3:30 PM - 3:45 PM
[SVC38-24] A machine-learning-based estimation of large amplitude regions for monitoring volcano seismicity
Keywords:Volcano seismology, Machine learning, Mt. Ontake
In this study, we developed a method to investigate a spatiotemporal distribution of large amplitude regions to easily monitor the activities of earthquakes and tremors. The amplitudes could be a measure to monitor the seismicity including those without clear initial motions, but could be affected by local structures beneath the stations. To reduce this effect, we used information of whether the amplitudes are significantly larger than the normal level. We determined a threshold to distinguish significantly large and normal amplitudes from every 5-min-long window of each data trace, based on an idea that Gaussian and non-Gaussian portions of the frequency distribution of the amplitudes are normal and significantly large parts, respectively. This idea is implemented by creating a cumulative frequency distribution of absolute amplitudes in the 5-min-long window using only the smallest N data samples; calculating the fitting error between this distribution and an error function; and searching for an optimal N which minimizes the fitting error. The amplitude corresponding to this optimal N was regarded as the threshold. We then computed the ratio of large amplitude samples in every 1-sec-long window of each trace. We used the spatial distribution of this ratio as the input to a machine learning of a neural network model to investigate the large amplitude region for the 1-sec window. In this way, the spatial distribution of the large amplitude region is investigated for every 1-sec window, which could be used to distinguish true volcano-seismic signals from spurious ones.

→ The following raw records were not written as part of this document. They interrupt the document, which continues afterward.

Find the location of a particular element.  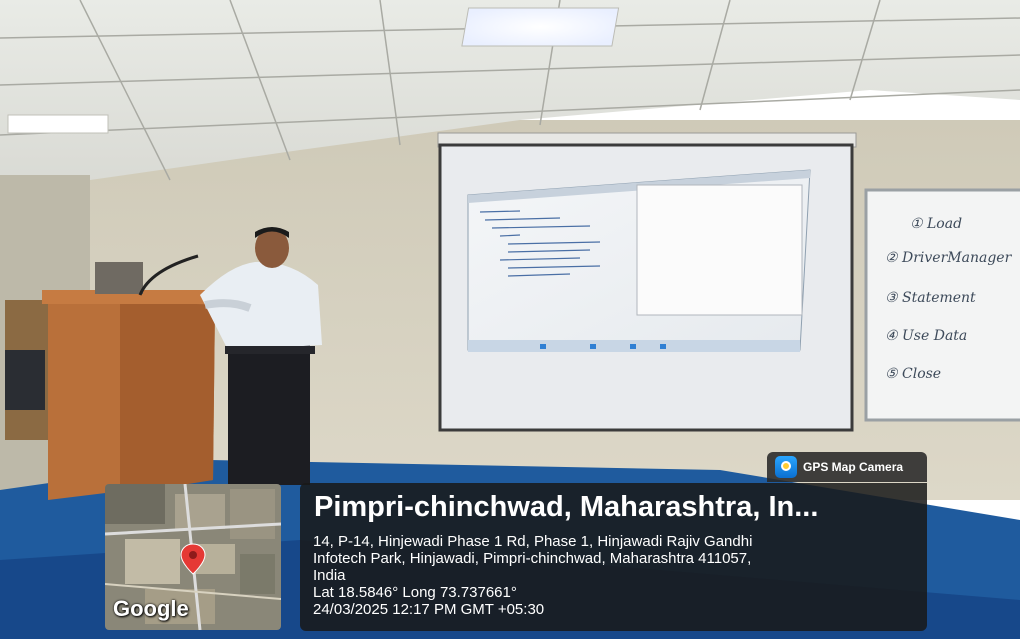

address-line-3: India is located at coordinates (330, 576).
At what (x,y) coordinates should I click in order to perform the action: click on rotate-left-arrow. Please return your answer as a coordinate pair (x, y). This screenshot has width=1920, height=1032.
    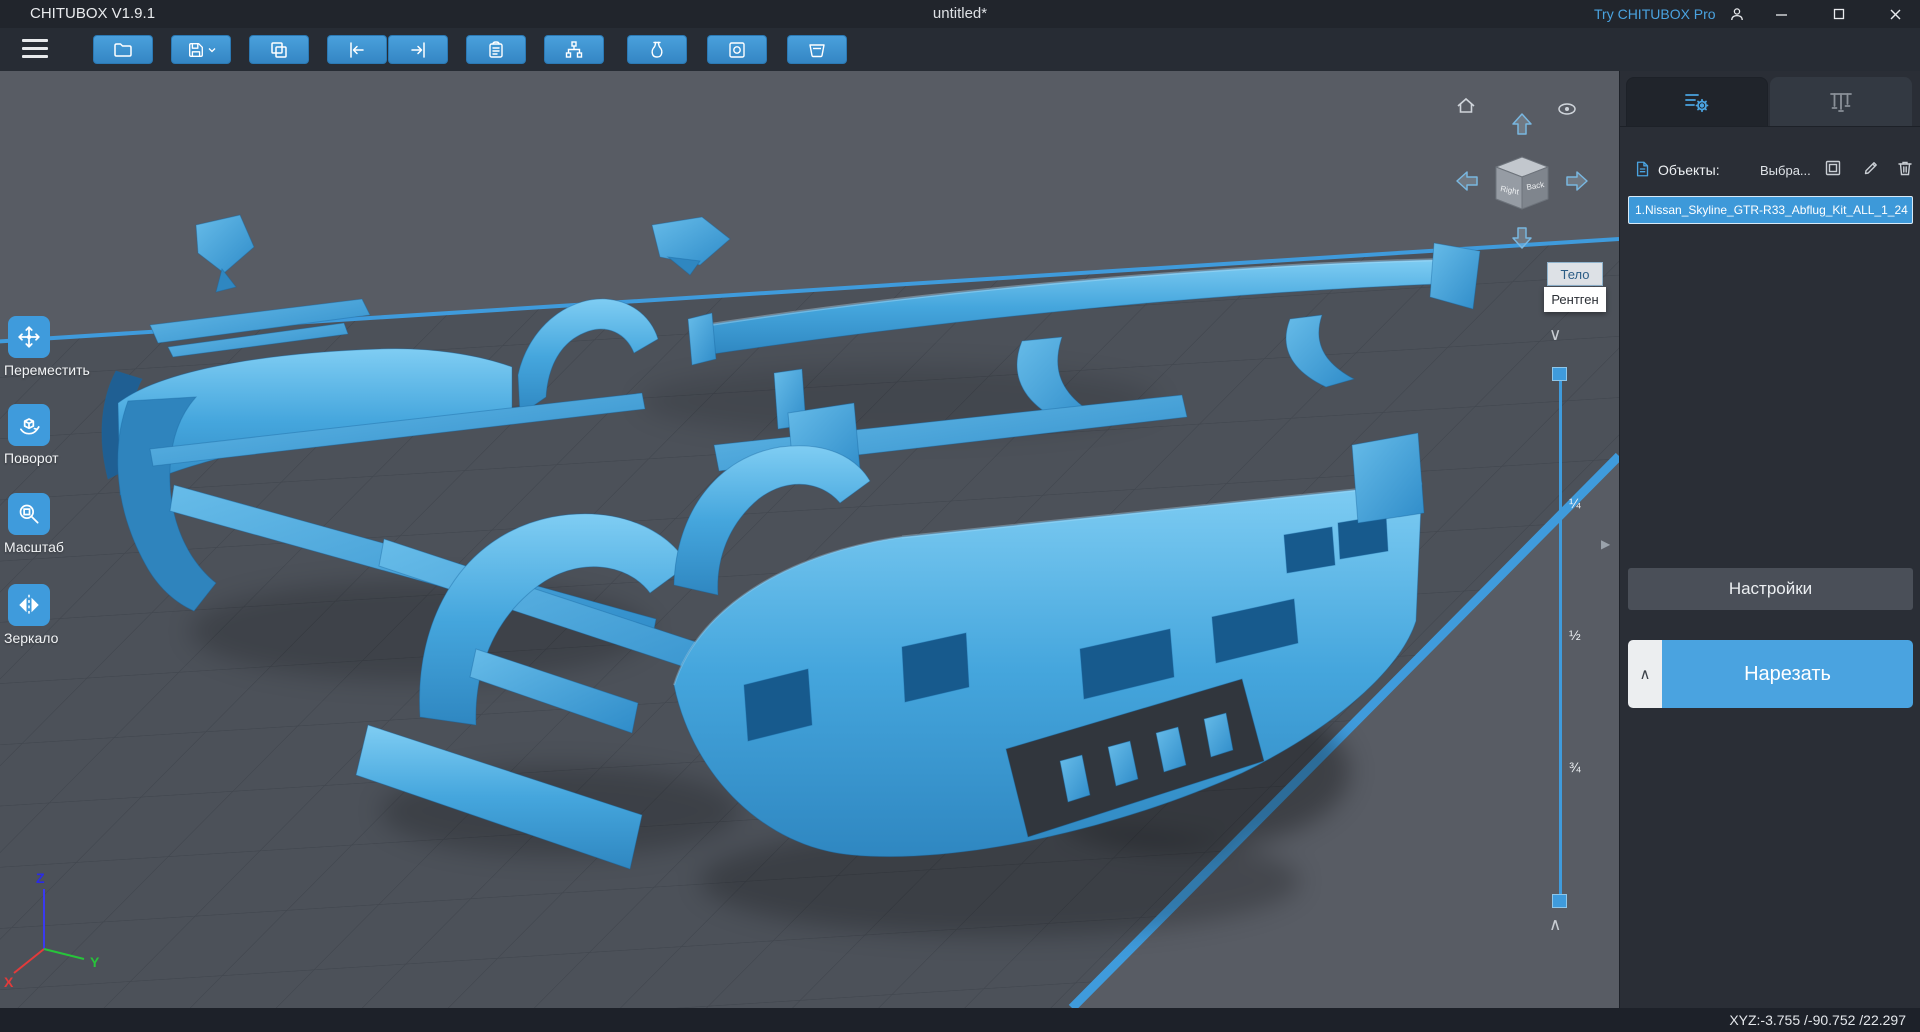
    Looking at the image, I should click on (1467, 181).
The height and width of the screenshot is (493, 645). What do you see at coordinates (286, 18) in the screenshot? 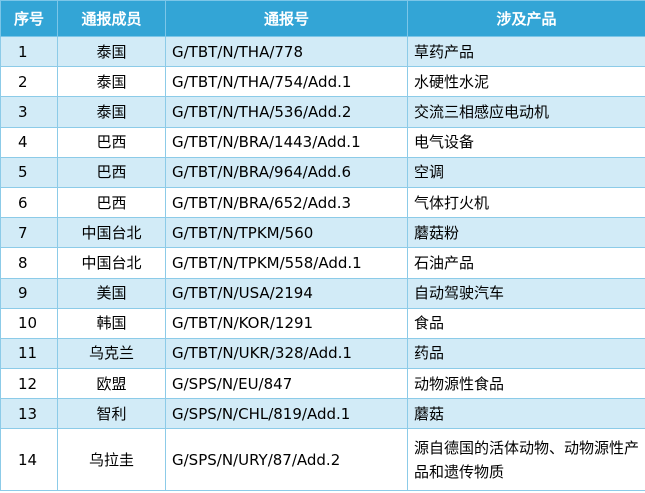
I see `header-code: 通报号` at bounding box center [286, 18].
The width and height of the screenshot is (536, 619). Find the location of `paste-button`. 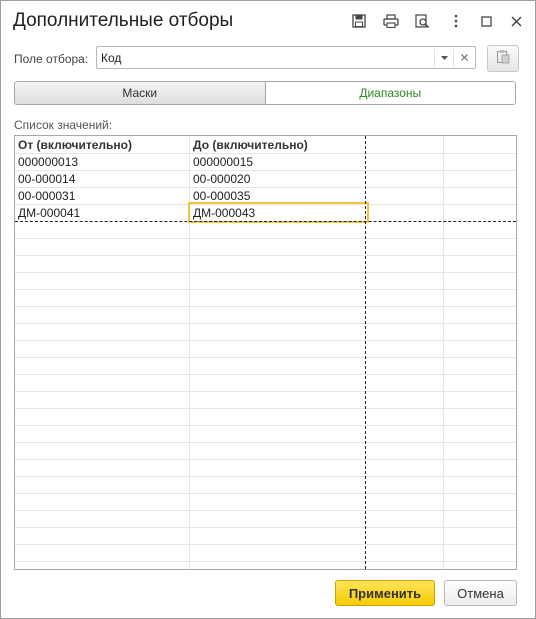

paste-button is located at coordinates (503, 58).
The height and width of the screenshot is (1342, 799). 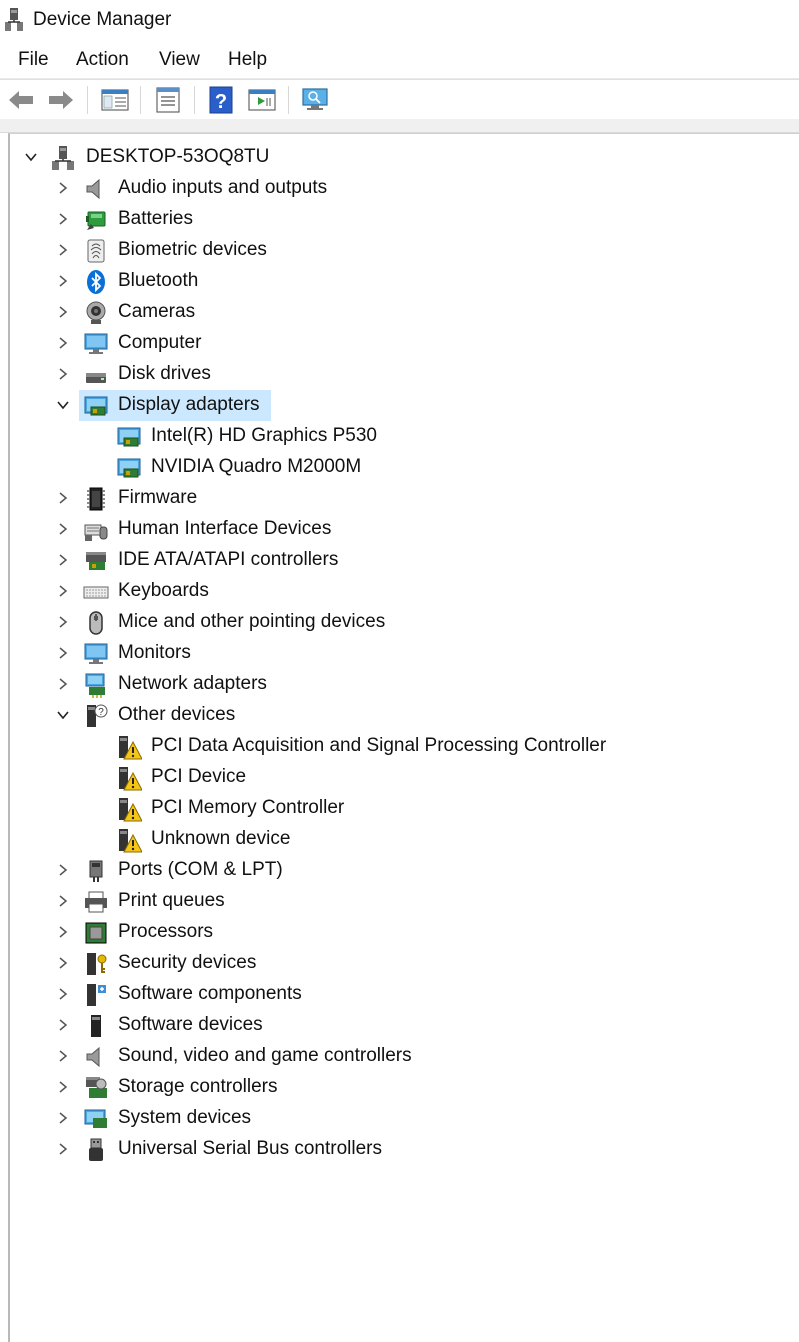 What do you see at coordinates (400, 808) in the screenshot?
I see `tree-device-pci-memory-controller: PCI Memory Controller` at bounding box center [400, 808].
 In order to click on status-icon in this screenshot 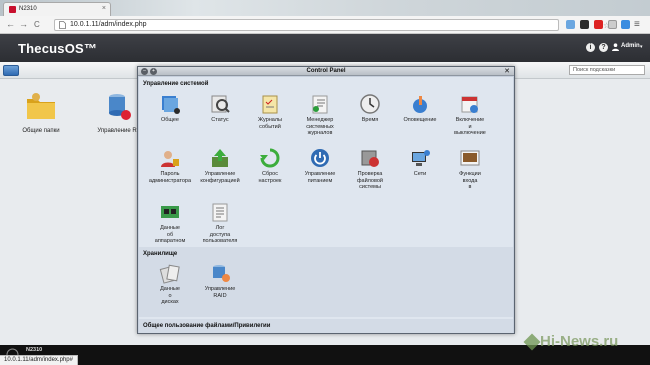, I will do `click(220, 104)`.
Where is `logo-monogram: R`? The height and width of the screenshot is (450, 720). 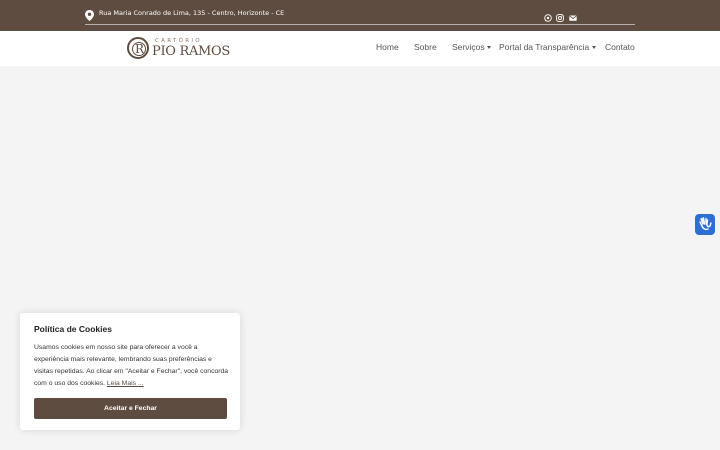
logo-monogram: R is located at coordinates (140, 49).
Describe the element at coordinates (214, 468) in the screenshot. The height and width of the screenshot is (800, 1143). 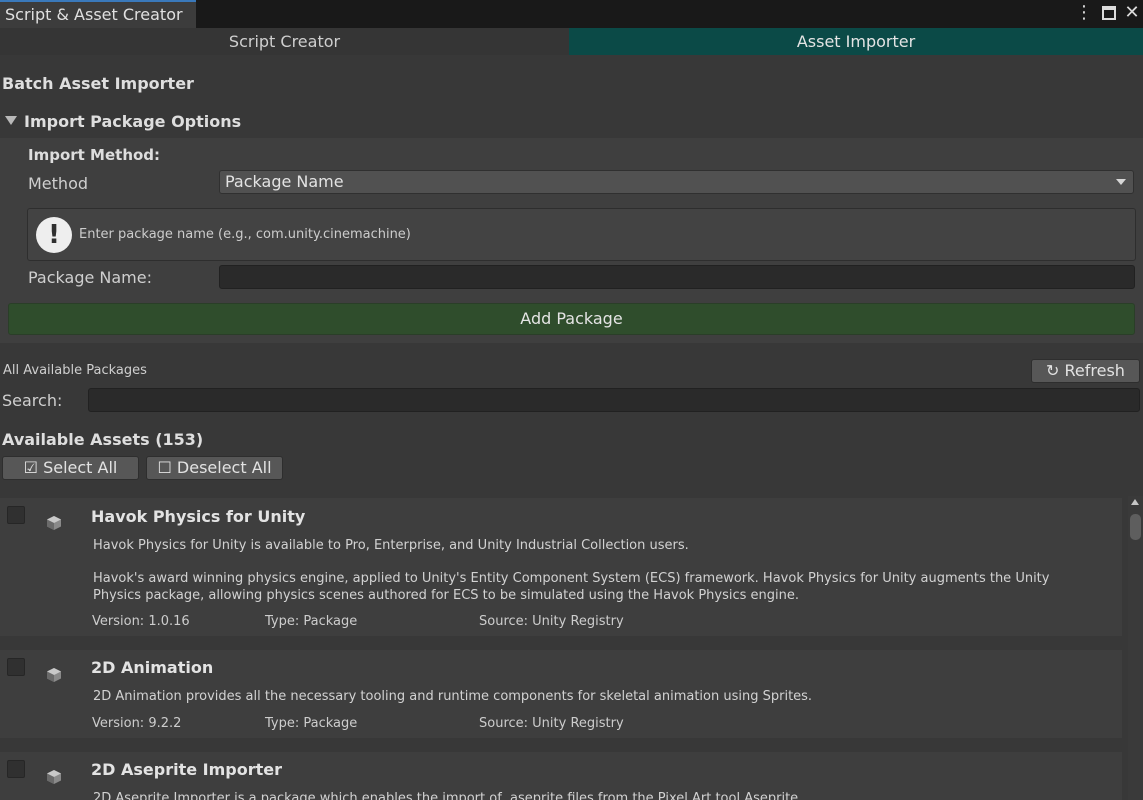
I see `deselect-all-button: ☐ Deselect All` at that location.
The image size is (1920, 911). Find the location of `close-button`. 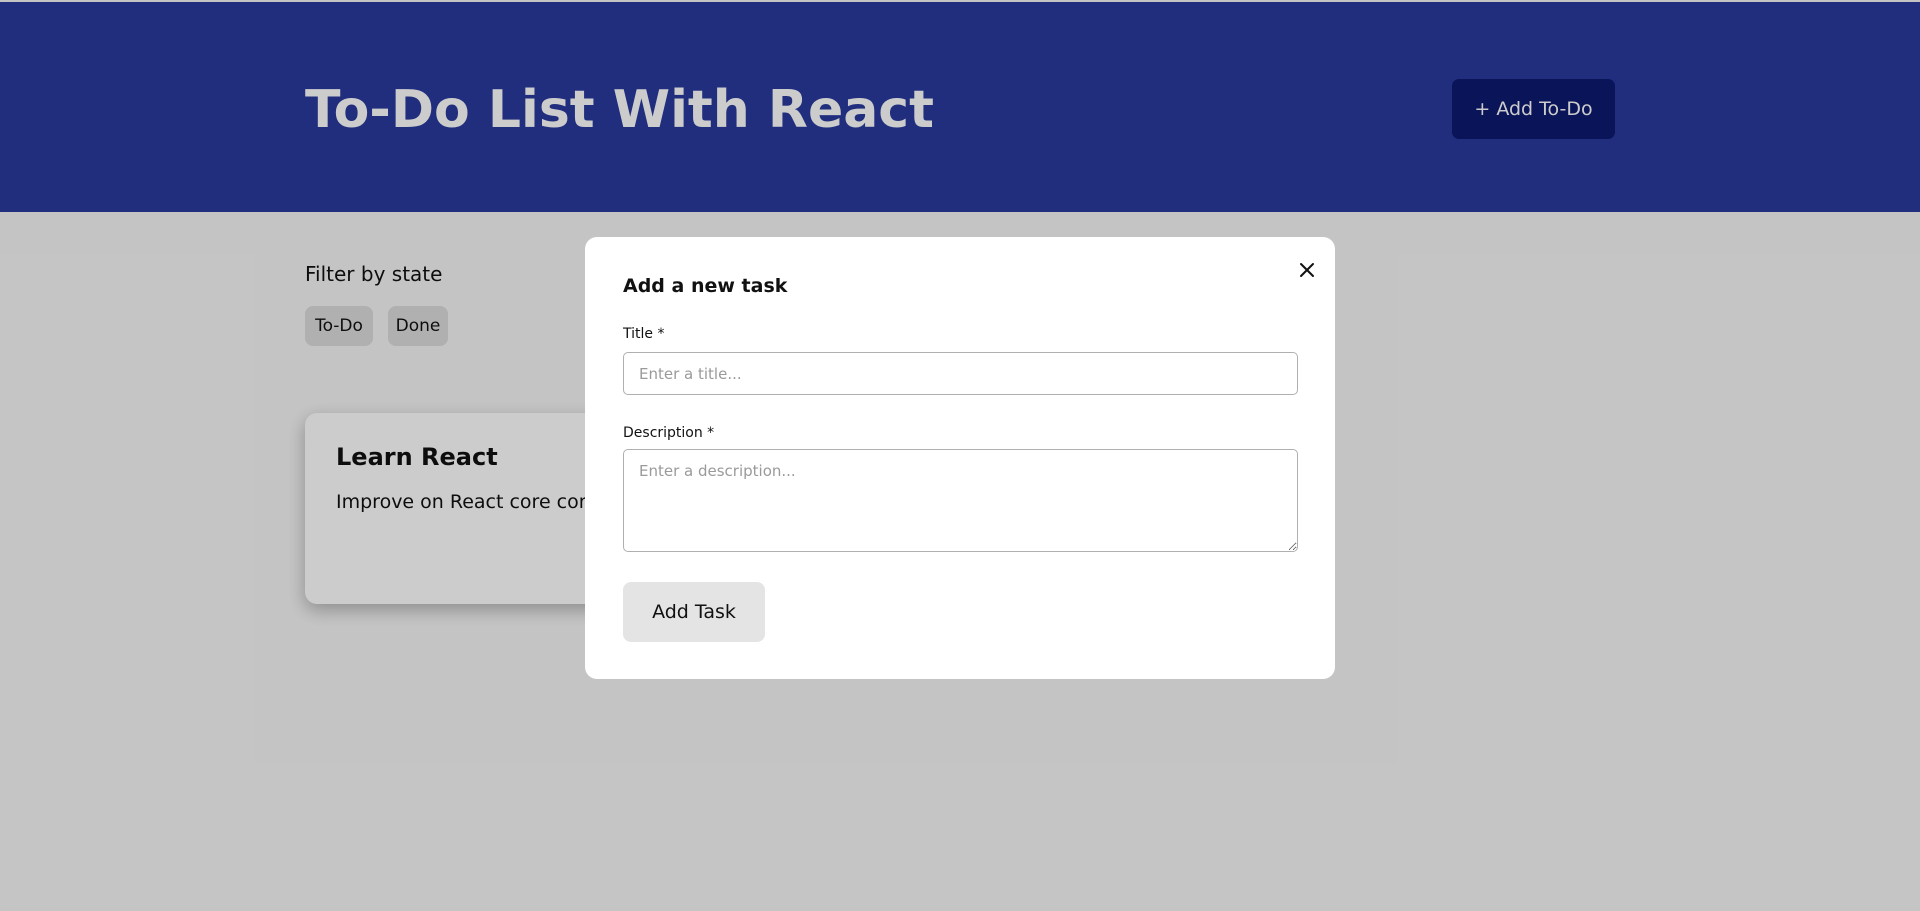

close-button is located at coordinates (1307, 270).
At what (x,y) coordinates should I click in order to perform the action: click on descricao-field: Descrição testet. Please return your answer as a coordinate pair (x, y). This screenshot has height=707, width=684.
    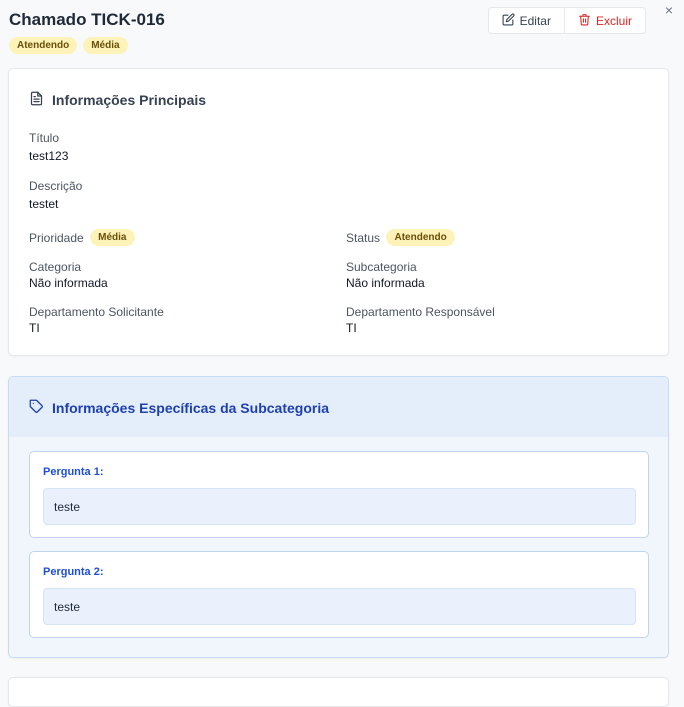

We applied this method to the continuous records in November and December 2017 at Mt. Ontake. For most earthquakes occurred in the analysis domain, the large amplitude region distributed within a narrow area around the epicenter or spread with time from the epicentral area to a wider region. For distant earthquakes and local noise, the large amplitude region extended over the entire analysis domain with a small probability. These different patterns of the large amplitude regions were useful to distinguish the true volcano-seismic signals from spurious ones, although there were some missing detections of small earthquakes and tremors. Using the large amplitude region, only one figure is needed for each second, enabling a seismicity monitoring easier than detailed evaluations of continuous waveform records. We are now trying the 2nd stage of the machine learning to automatically detect earthquakes and tremors, which uses the spatiotemporal distribution of the large amplitude as the input, giving 93% success as a preliminary result.